ECLI:NL:RVS:2017:2576
Raad van State
- Voorlopige voorziening
- Rechtspraak.nl
Voorlopige voorziening in asielzaak met betrekking tot uitzetting en opvang van vreemdeling
Op 22 september 2017 heeft de voorzieningenrechter van de Afdeling bestuursrechtspraak van de Raad van State uitspraak gedaan in een zaak betreffende een verzoek om voorlopige voorziening. De vreemdeling had eerder een aanvraag ingediend voor een verblijfsvergunning asiel voor bepaalde tijd, welke door de staatssecretaris op 9 augustus 2017 was afgewezen. De rechtbank Den Haag verklaarde op 25 augustus 2017 het beroep van de vreemdeling ongegrond. Hierop heeft de vreemdeling hoger beroep ingesteld en verzocht om een voorlopige voorziening, zodat hij niet zou worden uitgezet totdat er op het hoger beroep was beslist.
De voorzieningenrechter heeft het verzoek van de vreemdeling in overweging genomen, waarbij hij heeft gekeken naar eerdere uitspraken, waaronder een relevante uitspraak van 20 december 2016. De voorzieningenrechter heeft geoordeeld dat het verzoek van de vreemdeling toewijsbaar is, gezien de omstandigheden van de zaak.
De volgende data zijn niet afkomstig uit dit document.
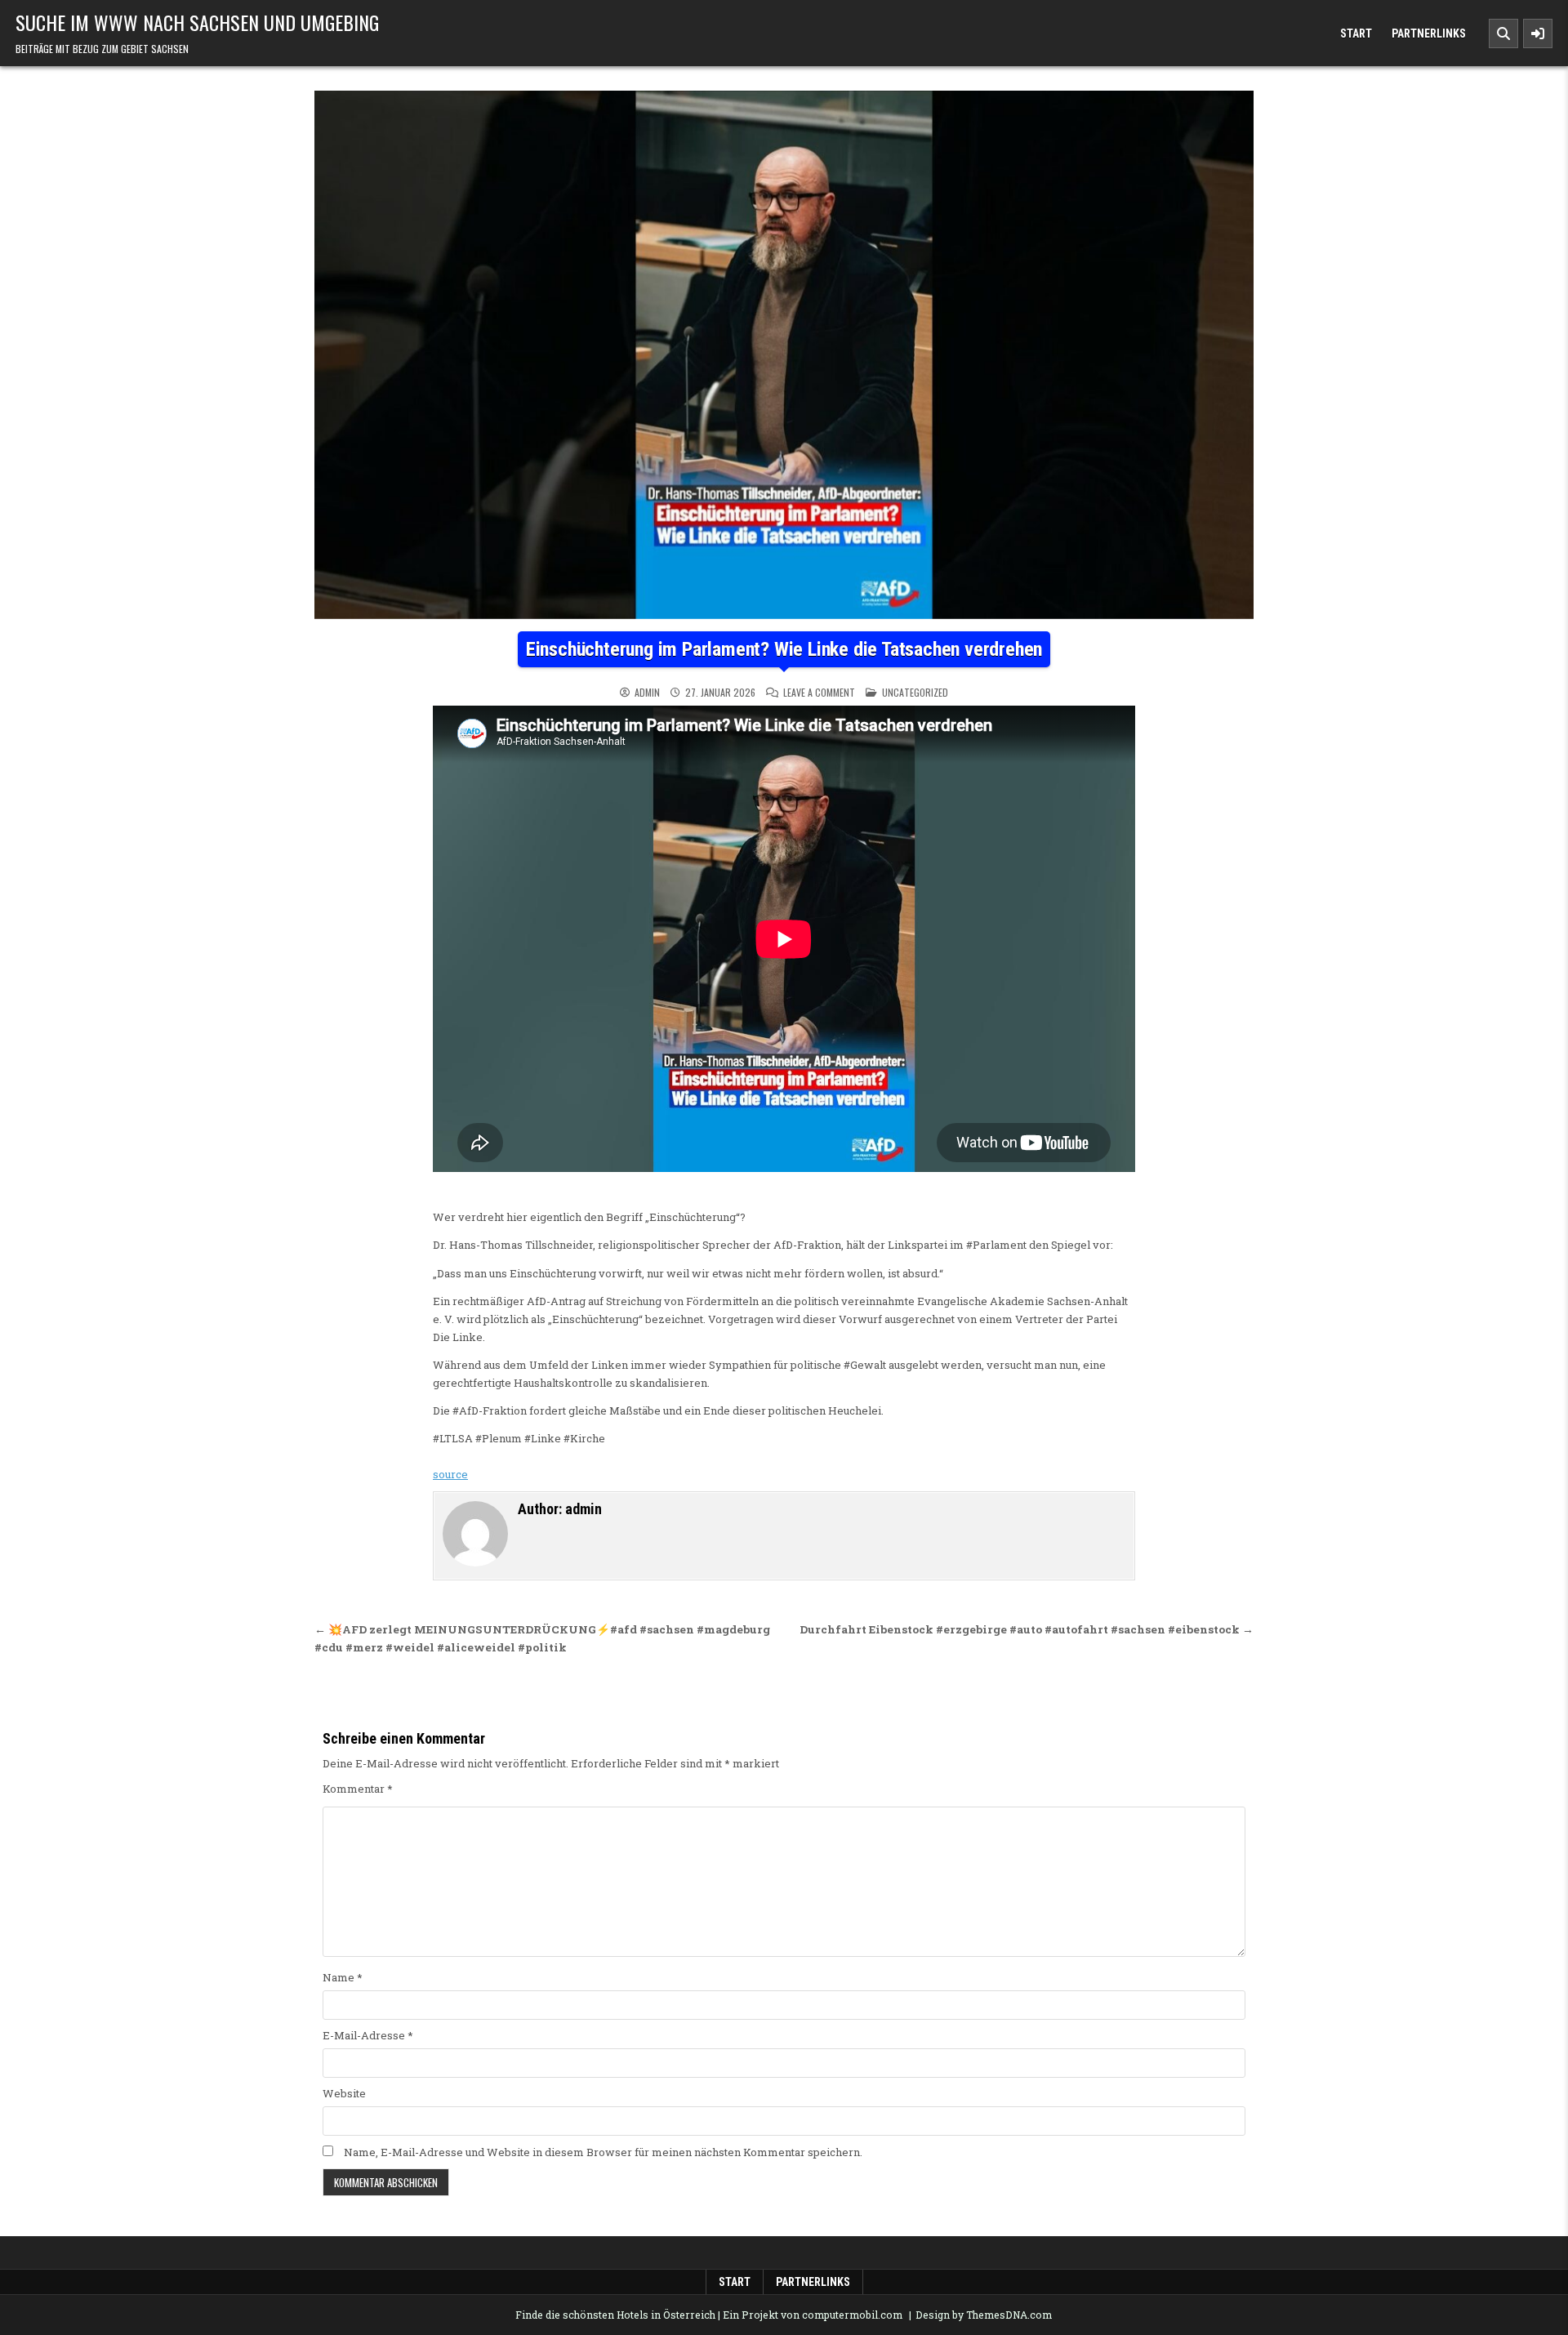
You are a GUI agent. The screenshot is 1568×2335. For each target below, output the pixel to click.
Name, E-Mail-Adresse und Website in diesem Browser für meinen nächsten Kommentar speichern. (603, 2152)
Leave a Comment (819, 692)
De staatssecretaris van Veiligheid en Justitie is veroordeeld tot vergoeding van de proceskosten, die zijn ontstaan in verband met de behandeling van het verzoek. De totale kosten zijn vastgesteld op € 495,00, welke geheel zijn toe te rekenen aan door een derde beroepsmatig verleende rechtsbijstand.
De voorzieningenrechter heeft bepaald dat de vreemdeling niet mag worden uitgezet totdat er een beslissing is genomen op het hoger beroep. Deze uitspraak is openbaar uitgesproken op 22 september 2017.